Your mind will keep you on the hook for as long as you're willing to engage. Minds are designed for constant, never-ending activity. They have nothing better to do than spin stories in hopes that you will pay attention to them.

Your attempt to manage, suppress, and control the mind's stories provide the energy that keeps them going. It's the gasoline on the fire, so-to-speak.

Two of the mind's favorite stories are "It could happen because it has happened before" and "Oh, this story must be really true and important because it keeps playing over and over again."

Every time you fall for and attempt to manage stories like these, it will feel awful.

Believe it or not, the suffering is not a cruel design flaw of the mind and body. The racing heart, the pit in the stomach, and the pressure in the chest are BRILLIANT.

The human body is ingenious in the way that it alerts us to the fact that we are lost in an imagined, made-up scary world in our head. The sensations and stress-related symptoms in the body are there to bring you back to reality, back to the this present moment in real life. The body's shitty sensations are GIFTS. (In my coaching forum, we call them the "shitty golden tickets").

Worry and rumination are never problems on their own. They don't need to be managed, silenced, or pushed aside.

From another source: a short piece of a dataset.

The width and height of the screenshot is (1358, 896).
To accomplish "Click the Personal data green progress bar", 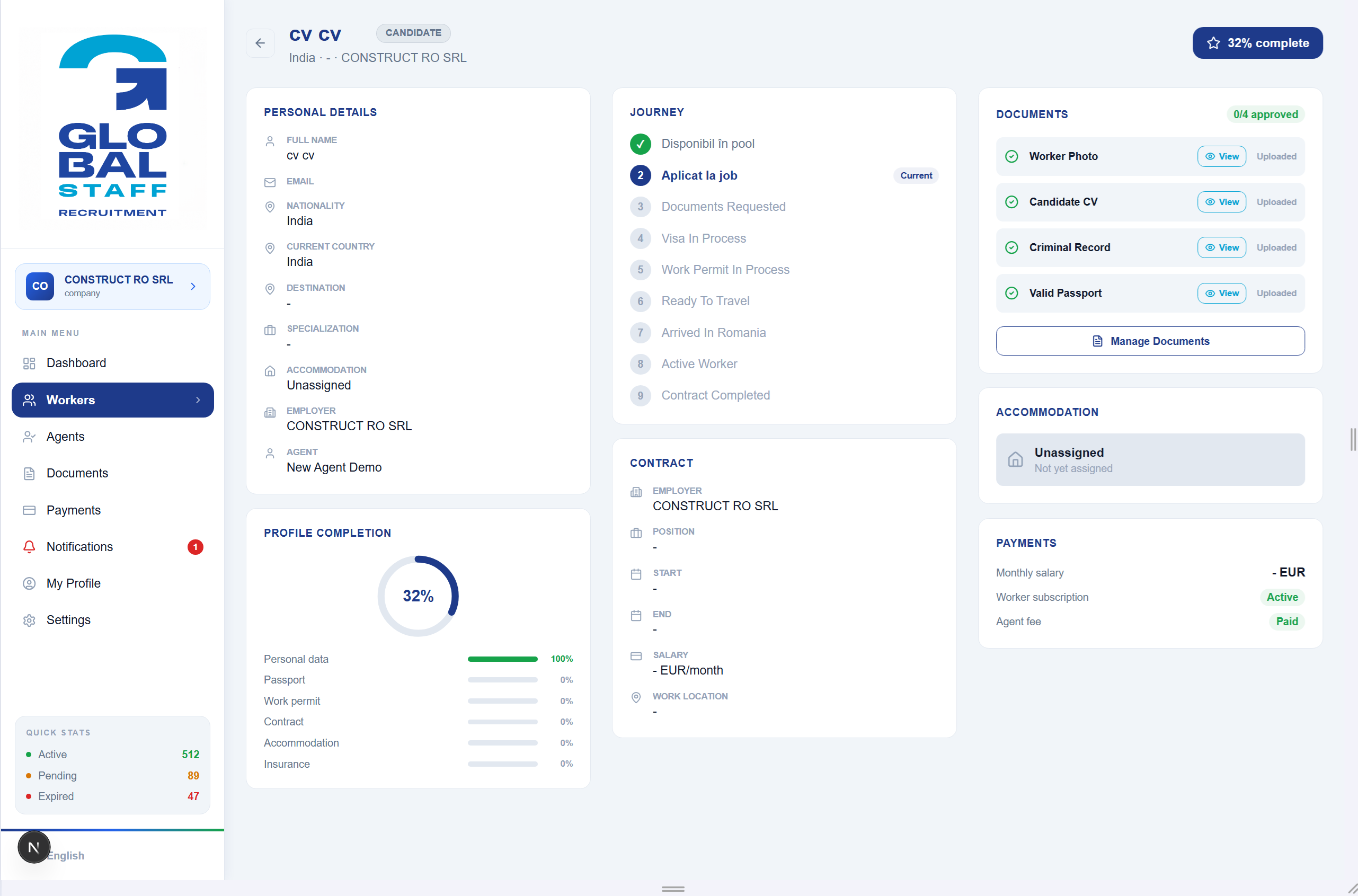I will (x=503, y=660).
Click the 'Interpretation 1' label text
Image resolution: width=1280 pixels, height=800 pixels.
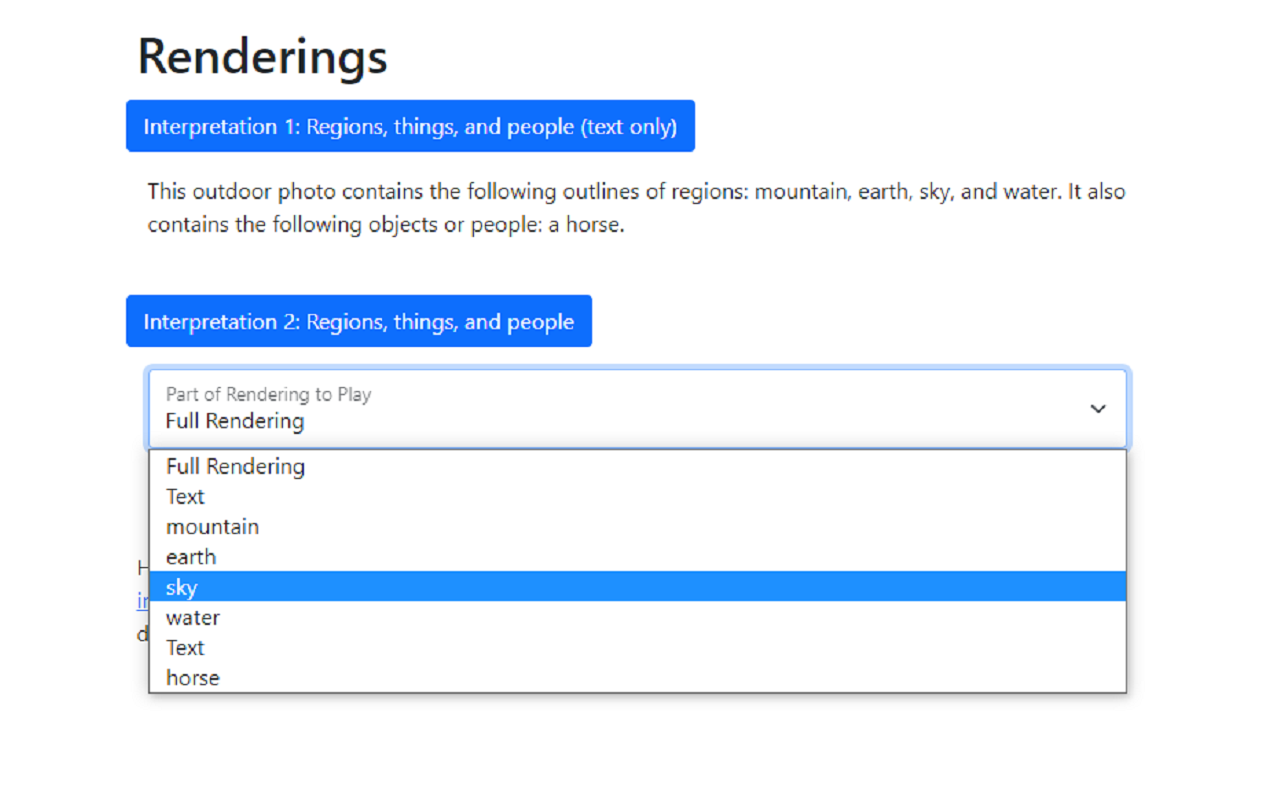(221, 127)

The suffering we attribute to worry and rumination is actually the result of our fighting, resisting, and attempting to control them or make them go away.

Telling dramatic—even scary—stories is just a healthy, normal mind's activity. I think of it like a puppy chewing endlessly on a bone just for the sake of chewing. It's an activity—not a problem.

Once the mind is free to play any movie it wants, no matter how urgent or repetitive, the resistance to it and the attempt to manage it will end. In time, the movies will begin to fade away from lack of attention.

Your worry-movies have masqueraded as "helpers" for long enough. Let the movies of worry and rumination play as often as they'd like. Notice them. Smile because you're onto them. And then let them play, freely.

When the moment arises that an actual response is needed in real life, you will be moved, guided, and lived in the moment of requirement.

A few months ago, I was visiting my parents for our weekly breakfast. My dad collapsed on the floor quite unexpectedly. In the moment of requirement, actions were taken and decisions were made. I found myself calling 9-1-1, leading the first responders to my dad, and then lying on the floor next to him, telling him stories about Martha's Vineyard as the paramedics did their job. There were moments of deep peace, gratitude, and love. As the events of the morning unfolded, I was held. I was lived. And so was my dad.